Over the last decades, healthcare expenditure has been increasing in many countries, and Middle East and North Africa (MENA) region follow the same pattern mainly because of the high price of health technology, increased awareness about health, and lifestyle changes. As a result, healthcare systems in MENA region are facing a huge challenge to keep up with the increasing demand for healthcare as results of rapid population growth, steady increase in elderly population and increase prevalence of chronic, non-communicable diseases (1). Population health can be affected by many elements, such as income, social and physiological factors, epidemiological factors, and accessibility to healthcare services.
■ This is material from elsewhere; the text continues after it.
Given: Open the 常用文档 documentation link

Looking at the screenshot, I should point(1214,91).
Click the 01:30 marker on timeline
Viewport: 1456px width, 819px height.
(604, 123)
Healthcare spending as a factor that may have an impact on individual health is essential for effective policy making at the national and regional levels and for the sustainability of health services (2, 3).
There is no doubt that for any country, the healthcare system can play a significant role in the development process. Therefore, the increase in human capital stock investment is considered a vital factor for attaining the anticipated economic development in all countries (3, 4). It is a fact that healthier people can positively contribute to the growth of the economy because they are more productive and can live longer (4). As a result of the increasing life expectancy of the population, other health indicators such as infant and adult mortality rate will be improved.
Therefore, many countries invest a large percentage of their gross domestic product (GDP) on the health of their nations, as such investment could impact economic growth. The World Health Organization (WHO) has demonstrated the impact of improving overall patient health on economic growth. The WHO stated that for every 10% increase in life expectancy at birth, there was a 0.35% increase in economic growth per year. By contrast, sick people might have a negative impact on the economy, which could lead to a decline of about 50% in the growth rate between developed and developing countries (4).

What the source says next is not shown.